LCP employs non-pharmacological interventions for babies diagnosed with NAS

September is NICU Awareness Month designed to honor families experiencing a stay in the NICU and to honor the health professionals who care for the them.

Ada Malone, RN, BSN, ANLC, IBCLC, a nurse working with critical care babies in Carbondale, Ill. holds a special place for neonates diagnosed with Neonatal Abstinence Syndrome (NAS). NAS is characterized by a group of conditions caused when babies withdraw from certain drugs– most often opioids– they’ve been exposed to in the womb.

From 1999 to 2014, the number of pregnant women addicted to opioids more than quadrupled, according to the CDC.

The opioid epidemic has called for all health care providers to take an active role in helping identify, treat and support the families the diagnosis affects. 

“More and more health care systems are starting to really pay attention to the need to integrate services and help these families,” Malone reports. “Conversations are happening.” 

Most hospitals in the U.S. use the Finnegan Neonatal Abstinence Scoring System (FNASS) to guide treatment of babies born with NAS. In conjunction with this method, Malone and colleagues have had success integrating non-pharmacological methods into mother baby care to lessen the severity of NAS symptoms. A literature review found that “given the increasing body of evidence on its efficacy and ease of implementation, non-pharmacological treatment should universally be incorporated into standard of care for NAS.”

Malone often hears concerns from health care providers and patients about the safety of breastfeeding babies born with NAS. She makes clear that mothers who are involved in a treatment program are encouraged to breastfeed their babies; opioid-maintenance therapies are not deemed contraindications to breastfeeding (Wong, Ordean, & Kahan, 2011). [Retrieved from:]

In fact, “breastfeeding serves as an appropriate treatment for managing infant withdrawal and has been associated with a decreased need for treatment of NAS (Welle-Strand et al., 2013).” [Retrieved from:

Malone’s hospital has an overall breastfeeding initiation rate of 94 percent, but the data for mothers breastfeeding a baby with NAS has not been isolated.

One study found that 24 percent of mothers addicted to opioids breastfed to some extent during their infant’s hospitalization, but 60 percent of those who initiated stopped breastfeeding after just under 6 days.

Malone says that when appropriate, skin-to-skin contact can be the earliest intervention.

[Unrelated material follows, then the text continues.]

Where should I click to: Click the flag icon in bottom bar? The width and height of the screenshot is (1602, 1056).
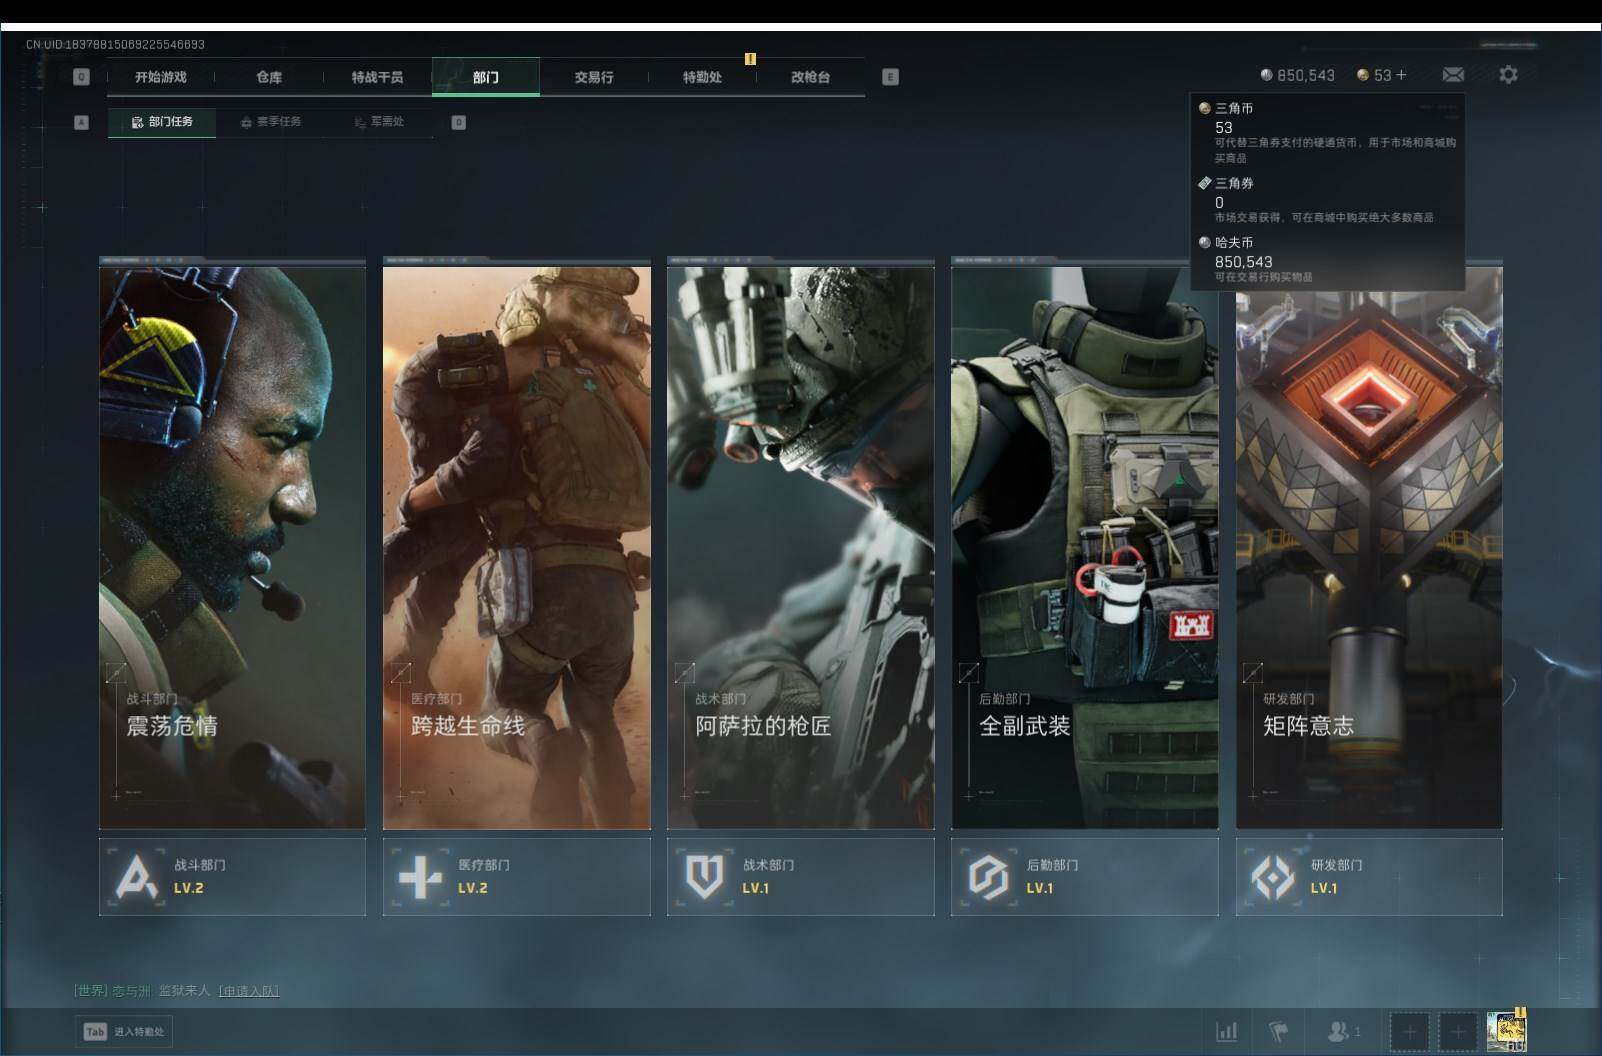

“When you are able to integrate non-medical interventions, such as swaddling, rooming-in and breastfeeding, these neonates tend have a shorter hospital stay,” she says.

Malone works to educate and engage parents through the process of caring for their babies. At her institution, if a mother is actively participating in the care of her infant, hospital staff make every effort possible to accommodate parents to stay in the hospital with their babies while they recover in the NICU.

Malone says that often, the stigma associated with addiction and NAS may pose a barrier to proper care for these mothers and babies. Negative and judgmental attitudes from health care providers can influence parents’ level of participation in their babies’ care.

“There are stigmas that really shut moms out,” Malone says. “Health care providers and other hospital staff who work with these families need to be aware of passing judgement and provide positive feedback and education to really try to ensure positive outcomes.”

She goes on: “When moms recognize that they are the primary person to assist their babies with recovery, coupled with a strong support system, they feel more engaged.”  

Specifically, Malone says lactation care providers (LCP) can share evidence-based knowledge about infant feeding, facilitate breastfeeding plans between families and other care providers, and advocate for the mother baby couplet.  

A collaborative approach, where support extends into the community, has proven to be the most effective way to serve families affected by NAS.

In Illinois, by partnering with stakeholders state-wide, the Illinois Perinatal Quality Collaborative has been instrumental in implementing programs across disciplines to better reach and support families. State and local programs such as Shawnee Healthy Families, a program designed to assist first time parents with parenting skills and education, provide strong support systems.  

The Illinois Department of Public Health also offers comprehensive information for health care providers and families.  

And Healthy Southern Illinois Delta Network helps reach families in rural areas where proper care might be more difficult to reach. The network helps connect programs and services to expand care.